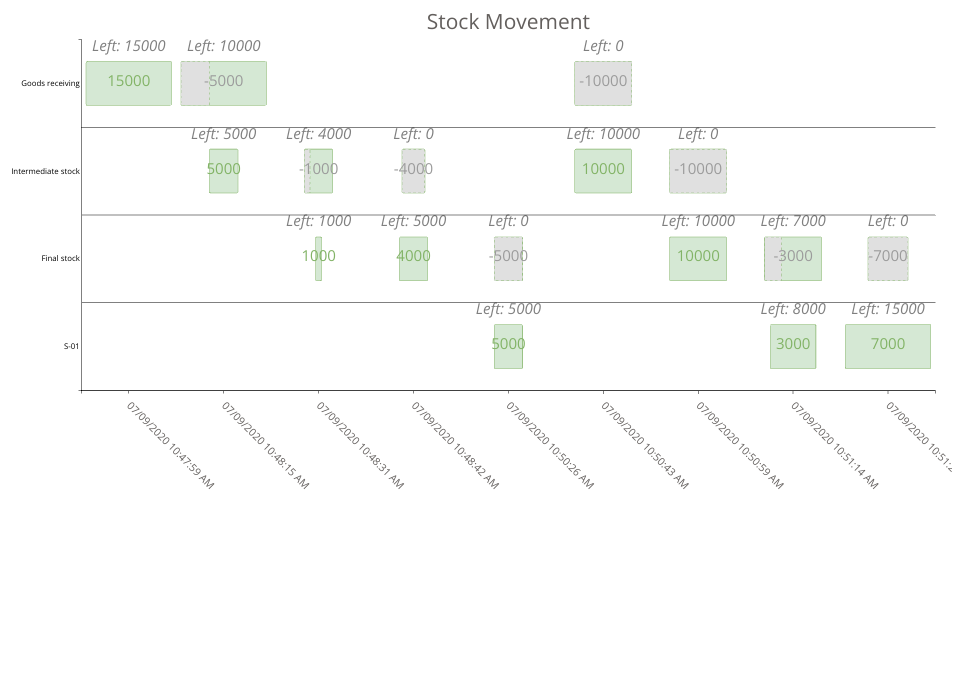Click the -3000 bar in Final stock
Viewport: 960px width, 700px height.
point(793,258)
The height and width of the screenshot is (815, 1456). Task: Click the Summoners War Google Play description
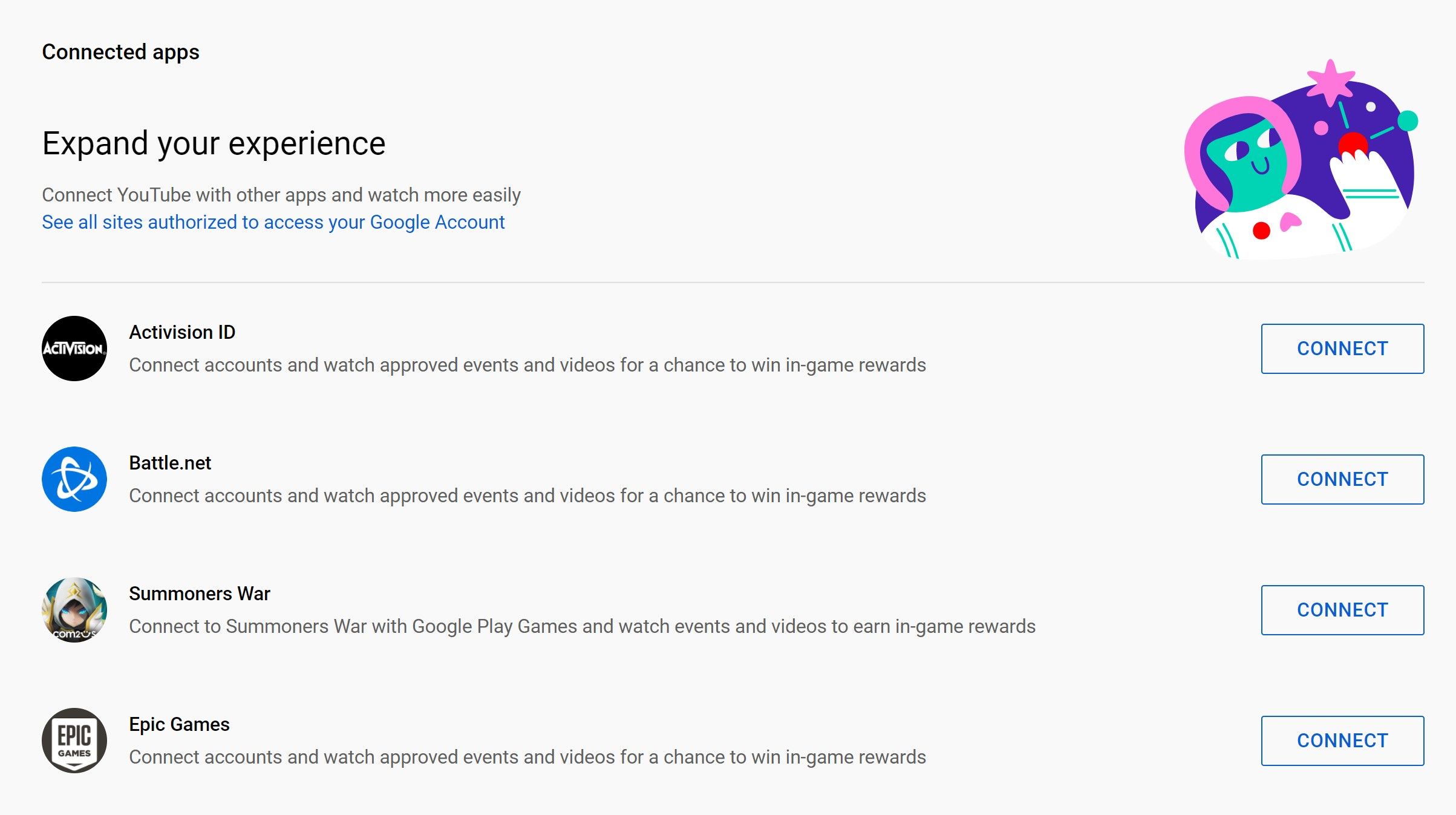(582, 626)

^^^^

→ **What is asked**
Find each line in the rows above that contains the word "width" and copy those lines in full.

→ **Answer to this exercise**
Viewport: 960px width, 700px height.
The height and width of the screenshot is (815, 1456). Task: Click the Summoners War Google Play description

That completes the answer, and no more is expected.